# WRITTEN REQUEST:
Convert everything in the records from the line containing "Task: Go back to the previous track" down to the end of the records into a JSON list of strings, one string per line, omitting blank lines. Leave the pictures out of the answer.

:: THE RECORDS ::

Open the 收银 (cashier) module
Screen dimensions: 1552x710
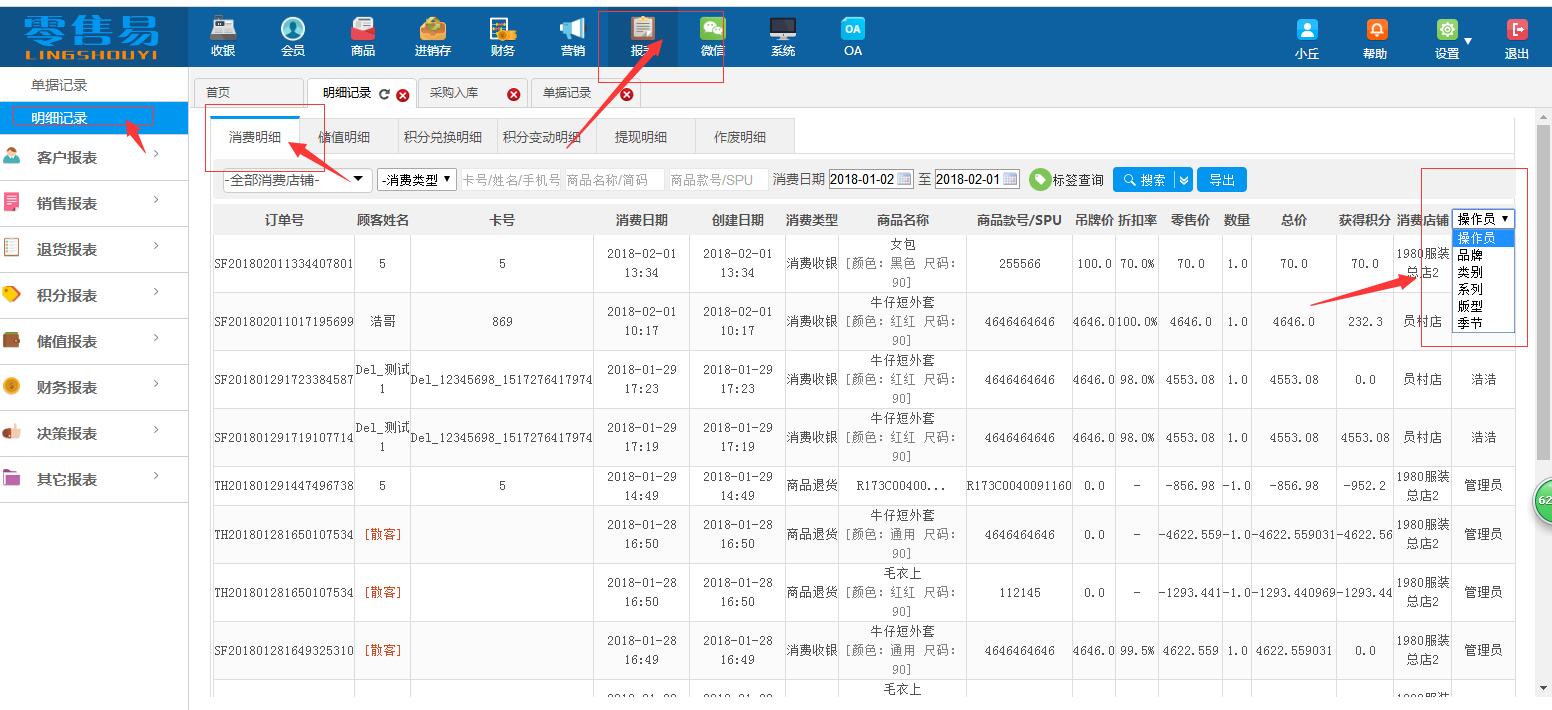point(222,35)

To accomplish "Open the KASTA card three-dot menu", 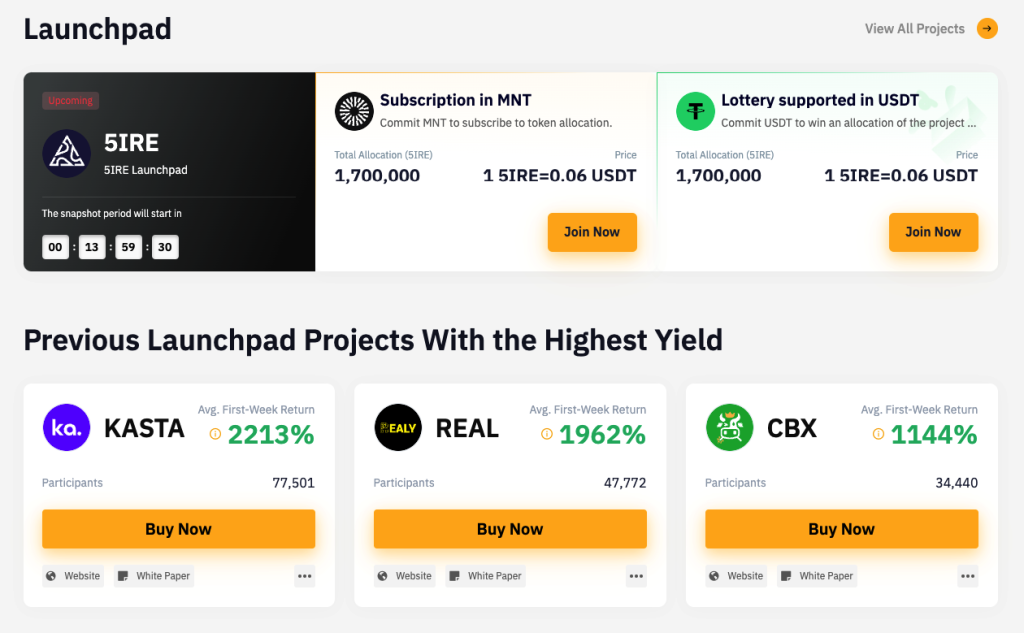I will pyautogui.click(x=304, y=576).
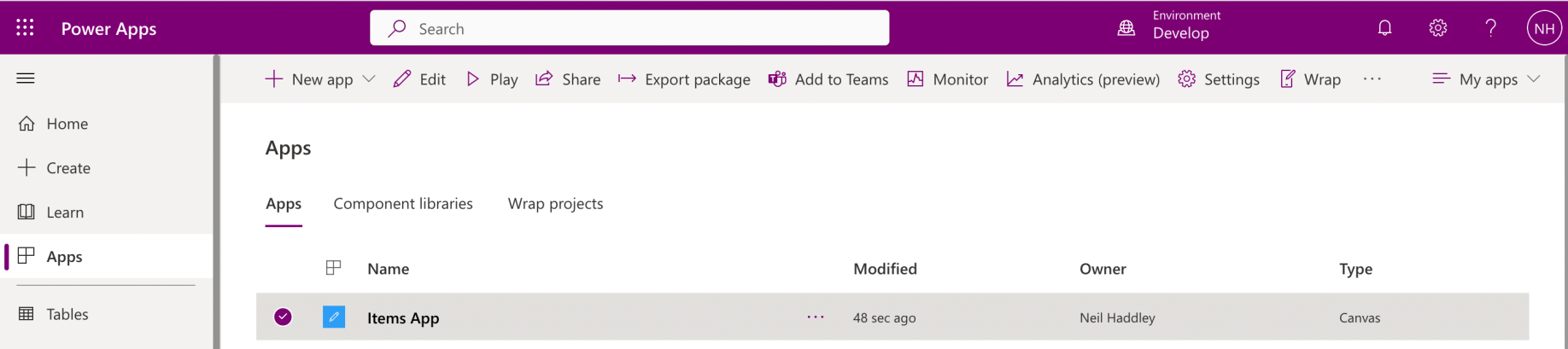Play the selected app
This screenshot has height=349, width=1568.
pos(492,79)
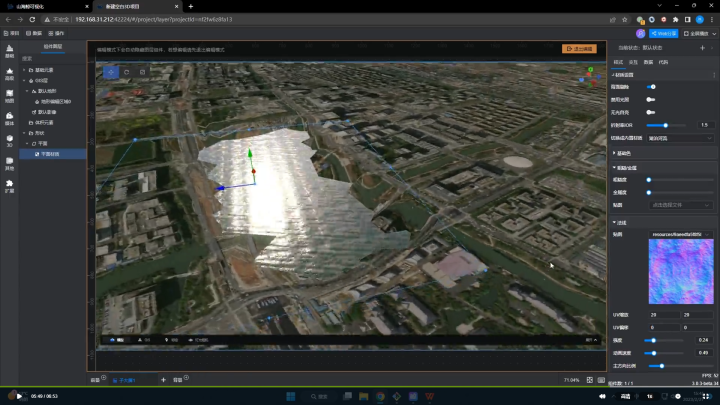This screenshot has height=405, width=720.
Task: Open the normal map texture path dropdown
Action: click(x=681, y=234)
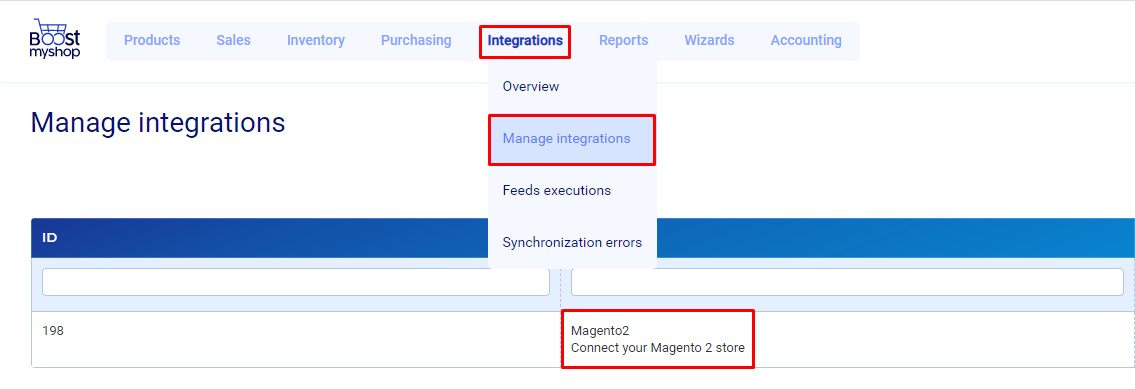Open the Sales menu
The height and width of the screenshot is (389, 1135).
(233, 41)
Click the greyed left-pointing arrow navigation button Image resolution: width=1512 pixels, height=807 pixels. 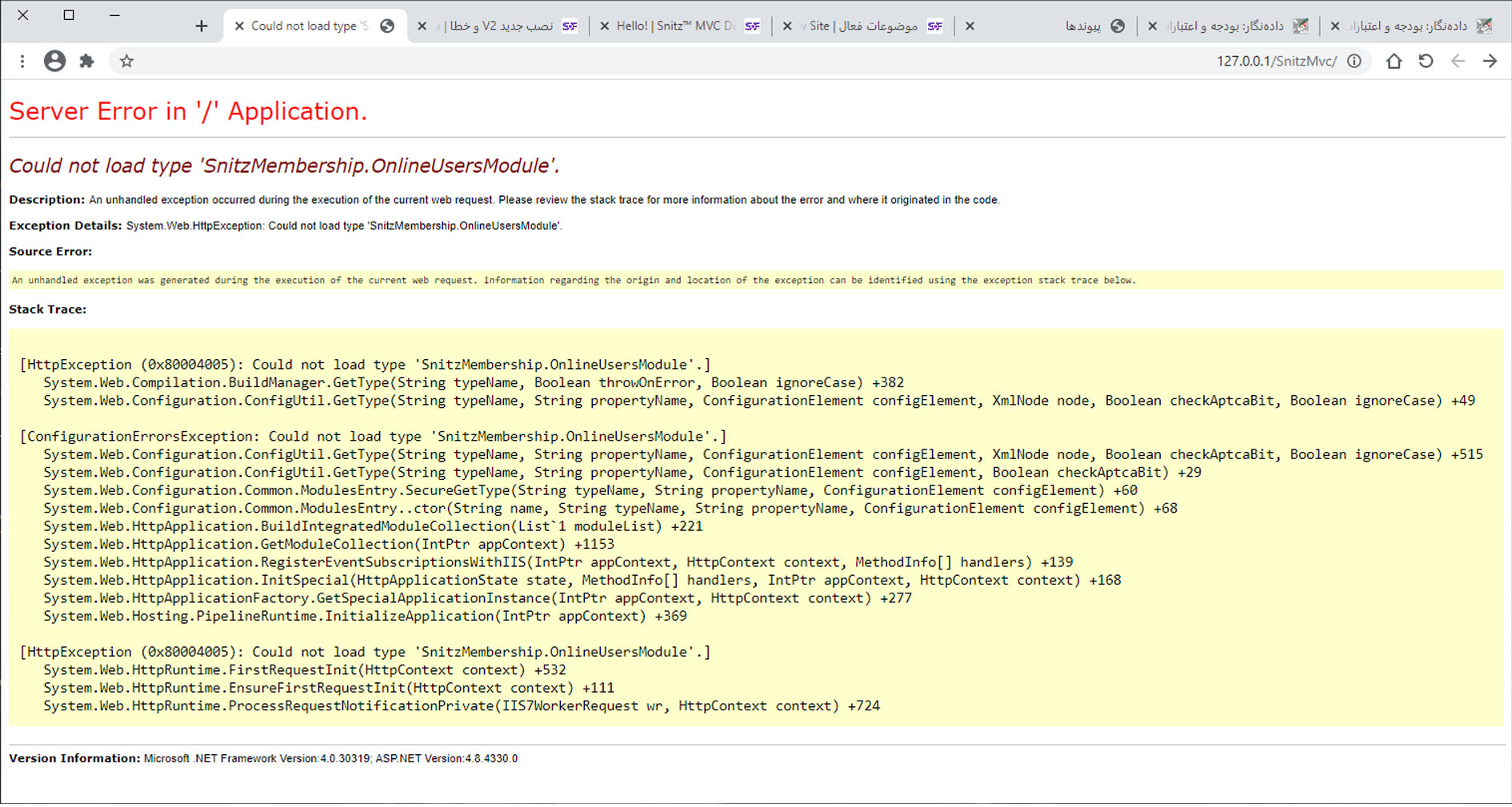pyautogui.click(x=1458, y=62)
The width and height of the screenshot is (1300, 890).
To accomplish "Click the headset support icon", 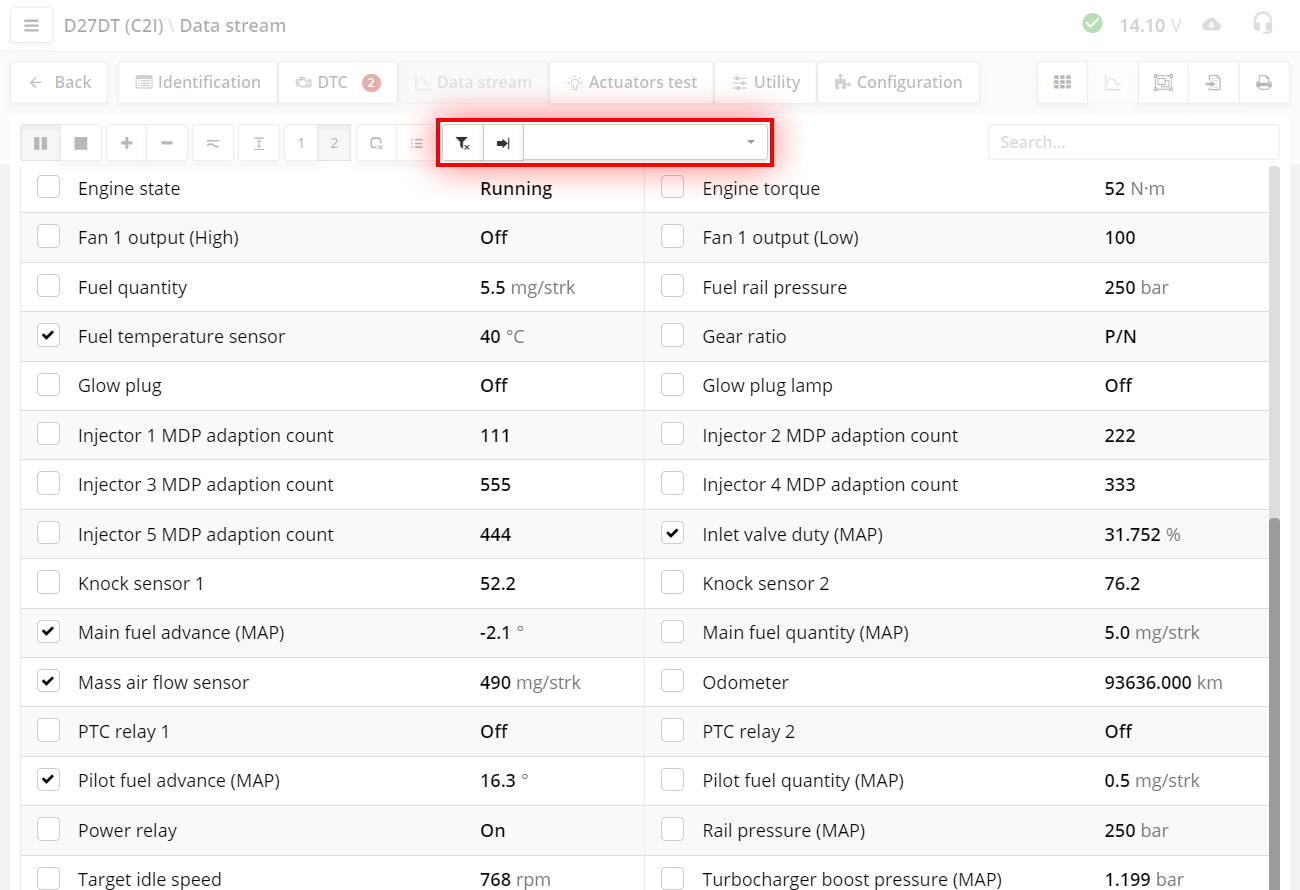I will click(1263, 24).
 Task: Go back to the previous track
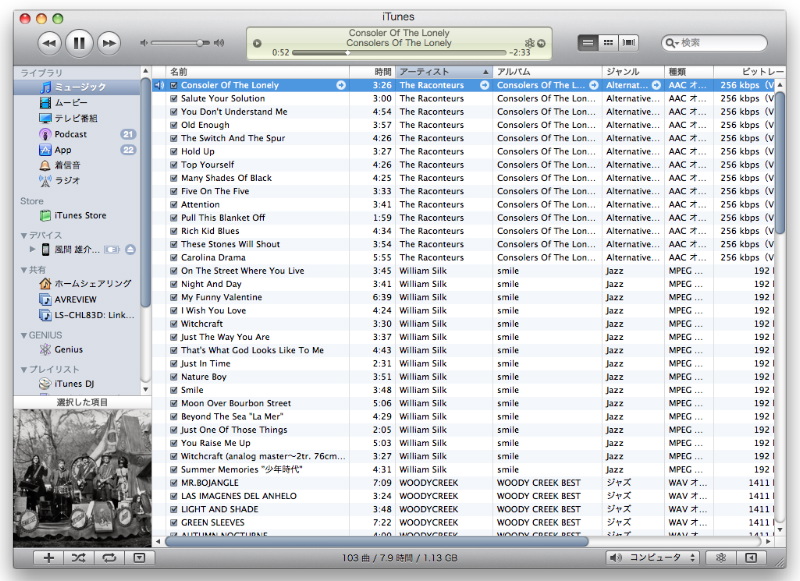(x=49, y=43)

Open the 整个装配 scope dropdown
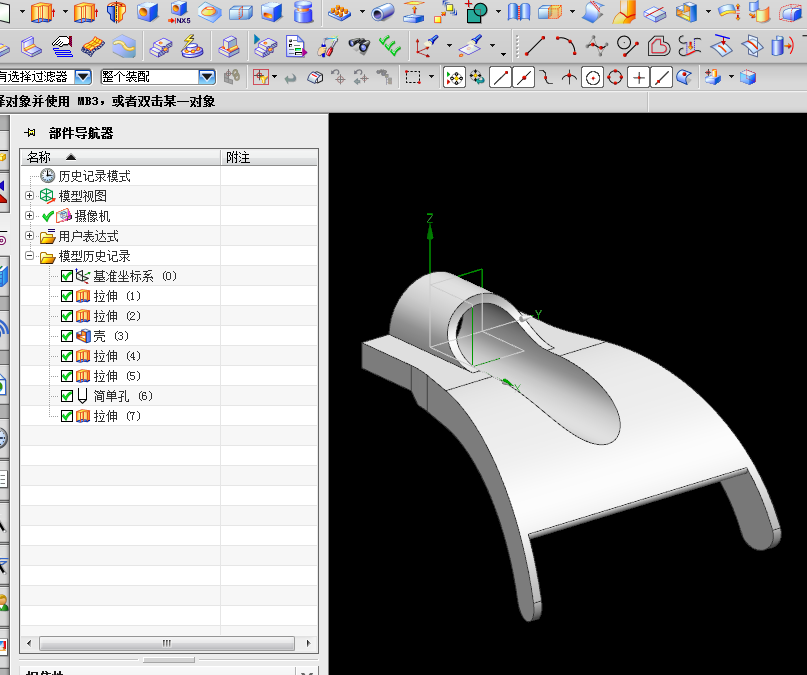pos(207,77)
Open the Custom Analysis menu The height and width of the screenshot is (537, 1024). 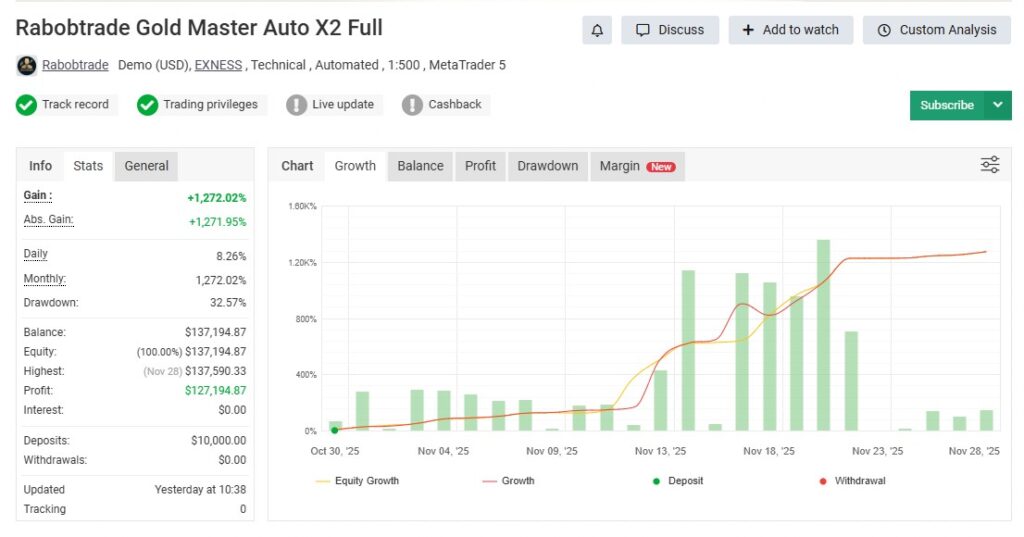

:::

# PROBLEM SOLUTION:
[
  " Task: Go back to the previous track",
  "(x=49, y=43)",
  "Open the 整个装配 scope dropdown",
  "pos(207,77)",
  "Open the Custom Analysis menu The height and width of the screenshot is (537, 1024). "
]